### Stated exercise A
In the Britt's muffin piece, rewrite the passage from "I was reminded" to "persists in memory.", replacing "batter" with "dough".
### Stated exercise B
Decide whether each statement agrees with the Britt's muffin piece. Answer yes or no for each, and quote the words from the piece that settle it.
(i) Employees at the publishing company had to take breaks twice a day.
(ii) Britt's Cafe was located at the back of an office supply store.
(iii) Britt's Cafe is still in business.
### Stated exercise C
According to the Britt's muffin piece, what tool did the writer use to round the batter above the capacity of the muffin cups?

### Supplied text
########

Over 25 years ago I landed my first real job at a publishing company in downtown Detroit. It was an interesting place, filled with smart, witty, and sometimes eccentric people, most of whom were recently graduated English majors like me. As entry-level research/editorial workers we had much in common--an insatiable love for reading, a constant yen to discuss books and authors, and the fact that we were all pathetically underpaid.
Despite our paltry wages, we did have unique company benefits. For example, employees could get free copies of any book they worked on and, typically, each person had a hand in several books each year, so that was potentially a lot of books. Since our names appeared on the credits page of each such book, that was a nice perk. In those early days, it was a thrill to open up a spanking new volume and show parents or friends your name in print. Another benefit was a policy requiring us to take rigidly scheduled breaks twice a day. Mandatory breaks. Just like recess in elementary school, once in the morning and once in the afternoon. A cute idea, at least in theory. You weren't supposed to work through a break, even if you were smack in the middle of a meeting or an involved task. That was the rule.
The break allowed enough time for a cup of coffee and chit-chat, but not much else. That, however, rarely deterred the famished among us from trekking out of our historic high-rise and heading down West Fort Street in search of nourishment. We'd dash half a block and duck into Britt's Cafe, a cafeteria/bakery that was bizarrely sequestered in the back of a high-end office supply store. (I know I reminisced here about Britt's once before, but please indulge me as I simply must do it again.) A best-kept-secret kind of place, Britt's produced fabulous baked goods, along with fantastic sandwiches, soups, and salads. Their roughly-constructed scones were to die for, and their fresh muffins sported the most colossal tops I'd ever seen. Once pulled from the oven, the muffins were cut apart and hoisted out of the pans. They were hearty, deeply golden, and packed with chunks of ripe fruit, toasted nuts, tangy dried berries. Sprinkled with coarse sugar, each was a glittering spectacle, a muffin-meal in and of itself. Well worth the risk of making it back to work a few minutes late.
I was reminded of Britt's muffins as I made these yesterday morning. My batter was really thick, there was a lot of it, and I wondered for a moment if I'd need two 12-cup pans versus just one. As I greased the cups with a pastry brush, I decided it would be fun to engineer a similar top-heavy result. I loaded the cups with batter, rounding them above capacity with my ice cream scoop, dusted the tops with nuts and sugar, then slid them into the oven.
These big-tops are in honor of Britt's, a great Detroit food spot that no longer exists but, happily, still persists in memory.

########

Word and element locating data
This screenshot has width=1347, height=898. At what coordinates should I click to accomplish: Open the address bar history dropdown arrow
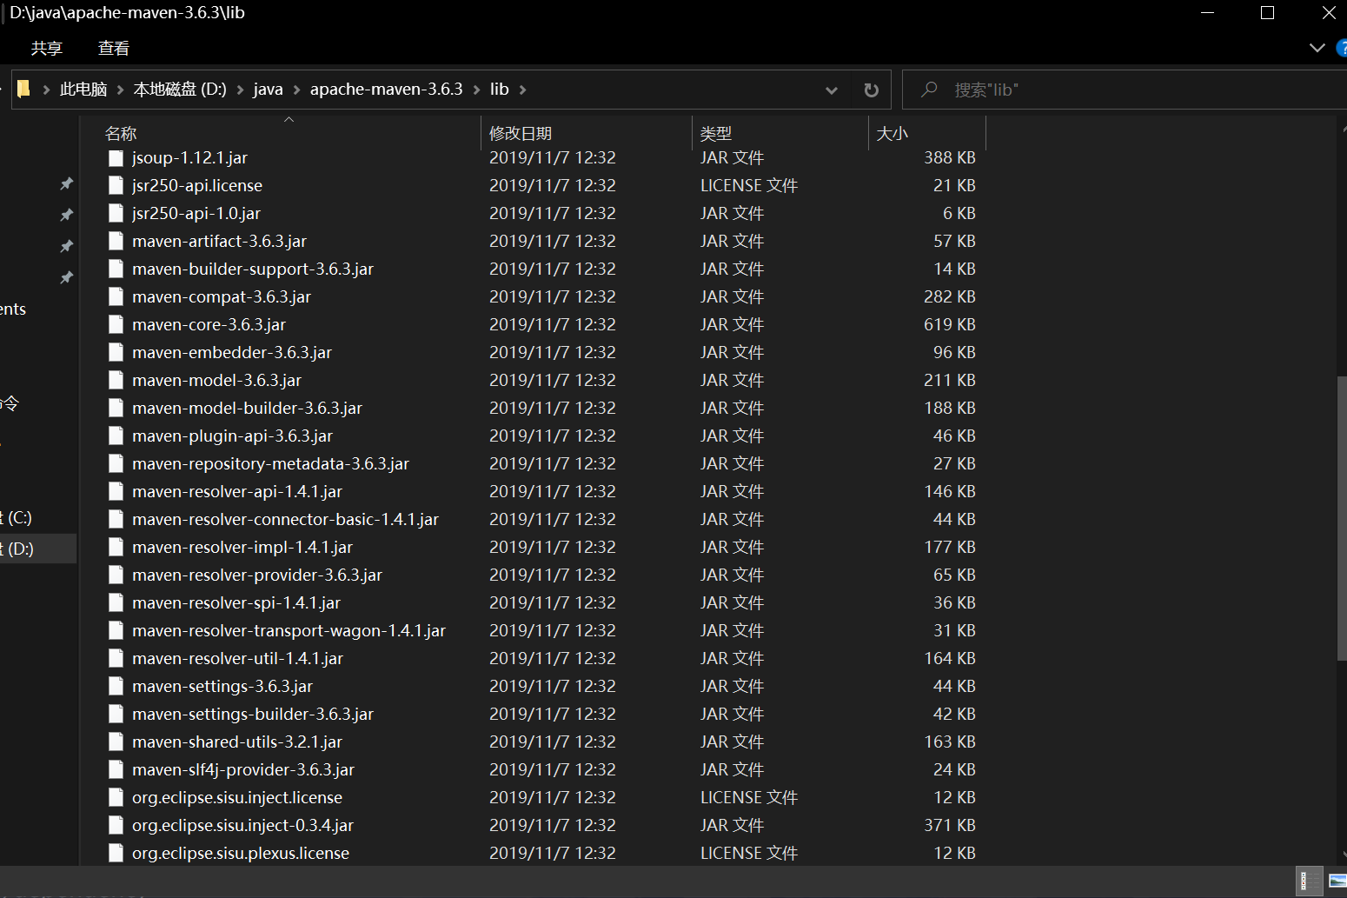832,90
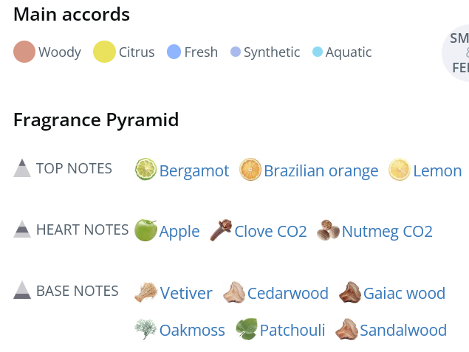Click the Clove CO2 spice icon

click(x=221, y=230)
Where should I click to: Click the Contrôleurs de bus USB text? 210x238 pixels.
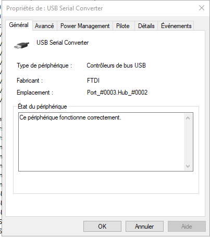coord(116,65)
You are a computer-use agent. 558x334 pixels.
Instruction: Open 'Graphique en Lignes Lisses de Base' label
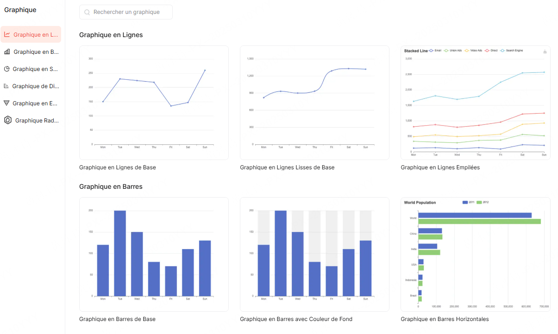coord(287,167)
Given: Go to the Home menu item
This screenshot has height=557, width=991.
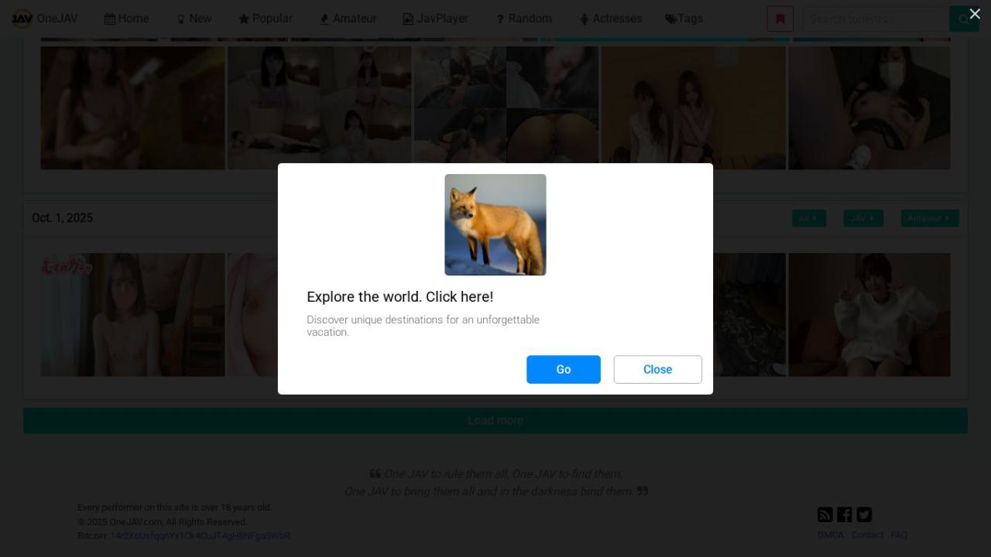Looking at the screenshot, I should [x=126, y=19].
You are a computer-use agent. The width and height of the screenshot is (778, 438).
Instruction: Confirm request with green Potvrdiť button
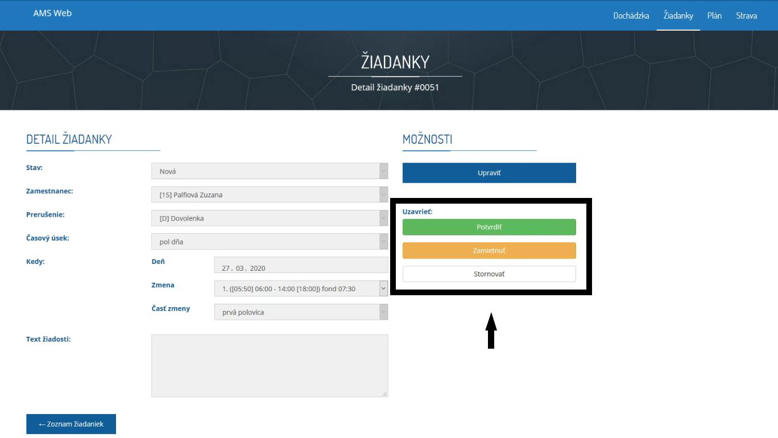click(x=489, y=227)
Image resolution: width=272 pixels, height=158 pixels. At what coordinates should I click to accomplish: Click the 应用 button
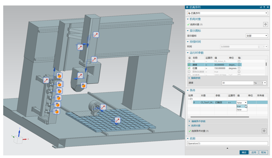coord(254,152)
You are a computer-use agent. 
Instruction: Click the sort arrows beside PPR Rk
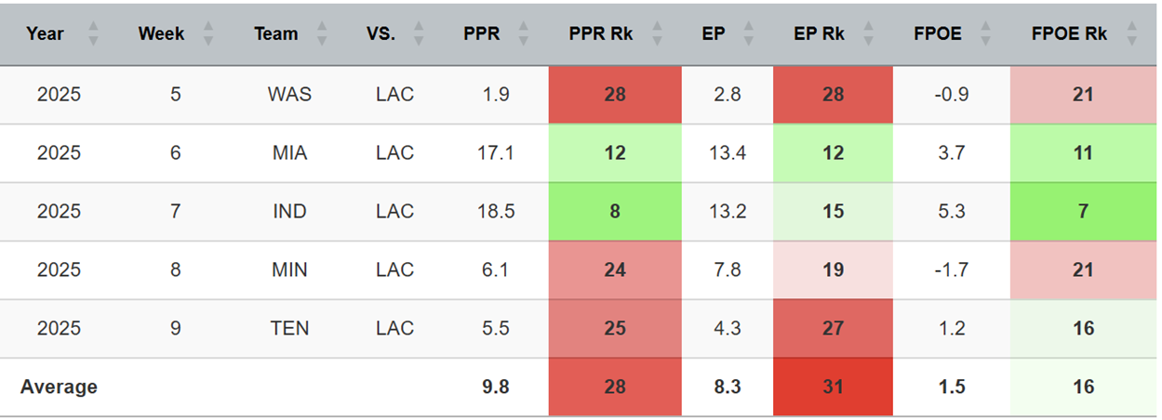click(658, 34)
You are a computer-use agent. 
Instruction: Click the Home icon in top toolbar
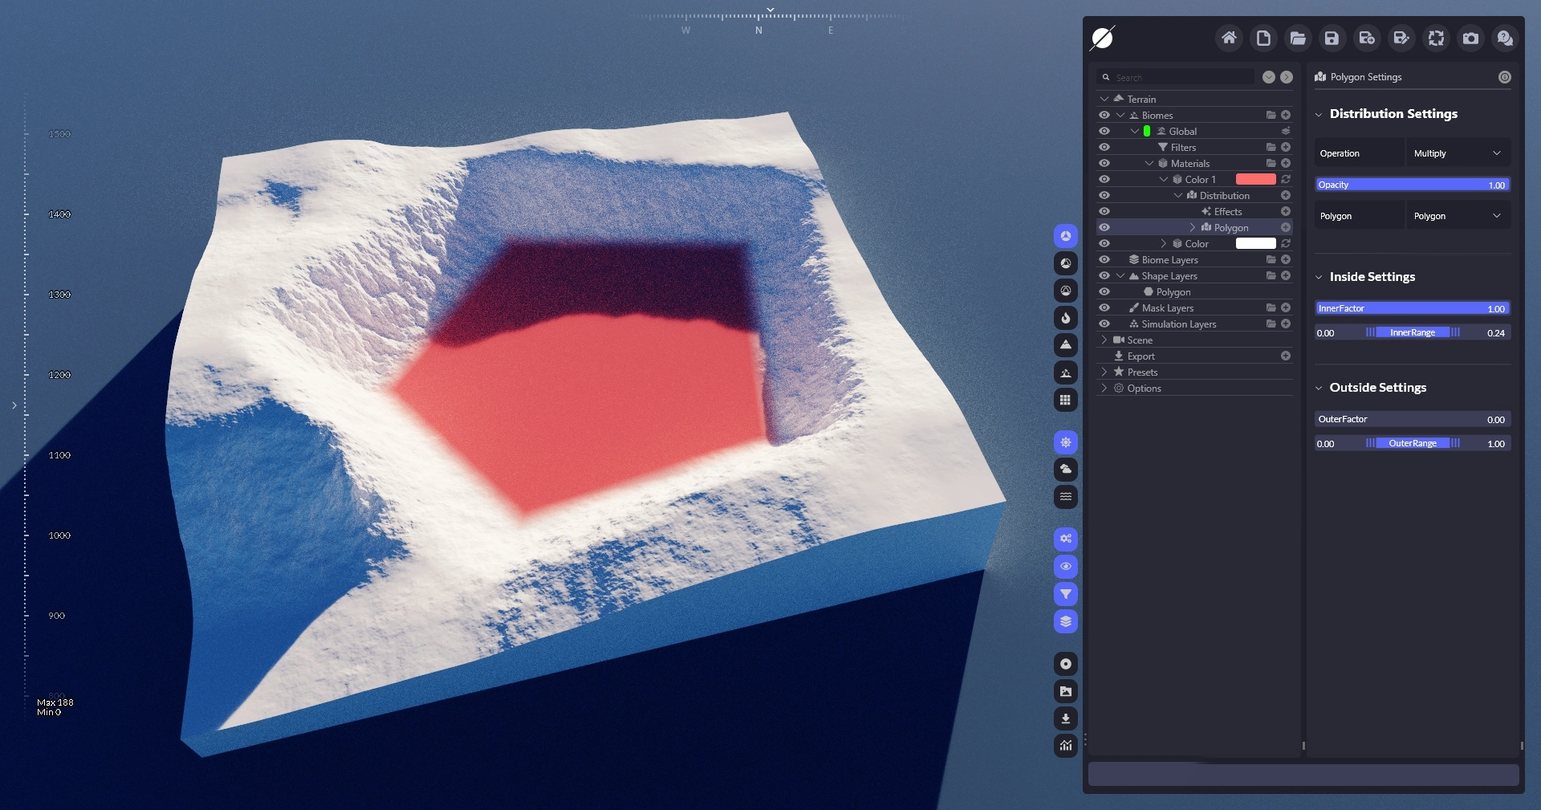(1229, 39)
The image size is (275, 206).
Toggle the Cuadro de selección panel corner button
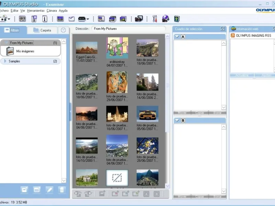(223, 29)
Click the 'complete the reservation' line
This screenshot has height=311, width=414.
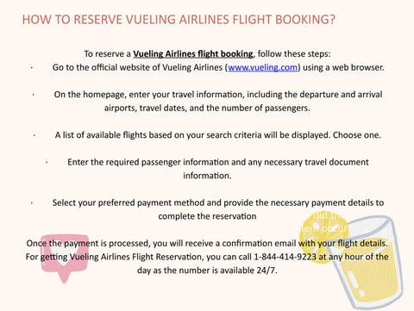(x=207, y=216)
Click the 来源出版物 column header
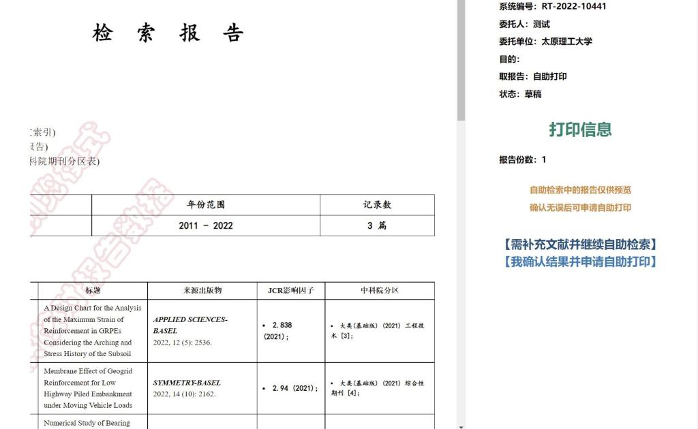This screenshot has width=698, height=429. 202,291
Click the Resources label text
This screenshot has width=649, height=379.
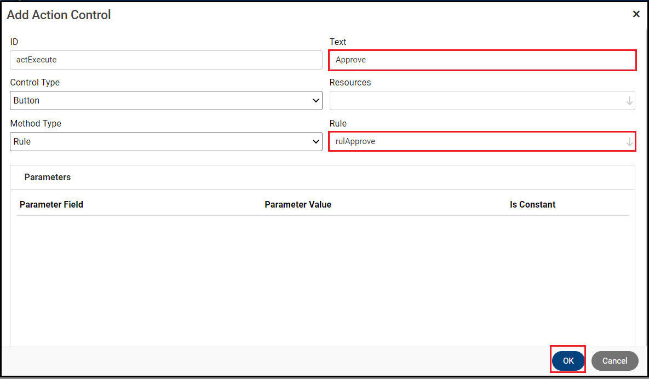[x=350, y=82]
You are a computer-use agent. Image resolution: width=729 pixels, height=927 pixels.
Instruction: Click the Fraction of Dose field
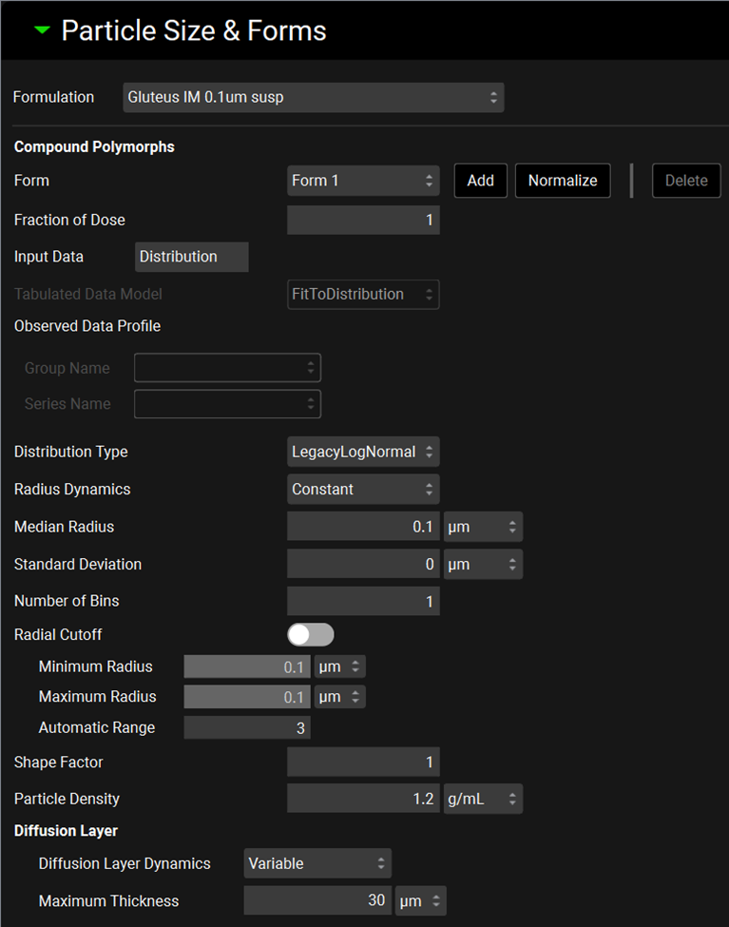click(x=363, y=220)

########

### Correct result A
I was reminded of Britt's muffins as I made these yesterday morning. My dough was really thick, there was a lot of it, and I wondered for a moment if I'd need two 12-cup pans versus just one. As I greased the cups with a pastry brush, I decided it would be fun to engineer a similar top-heavy result. I loaded the cups with dough, rounding them above capacity with my ice cream scoop, dusted the tops with nuts and sugar, then slid them into the oven.
These big-tops are in honor of Britt's, a great Detroit food spot that no longer exists but, happily, still persists in memory.

### Correct result B
(i) Yes: "a policy requiring us to take rigidly scheduled breaks twice a day"
(ii) Yes: "bizarrely sequestered in the back of a high-end office supply store"
(iii) No: "a great Detroit food spot that no longer exists"

### Correct result C
An ice cream scoop.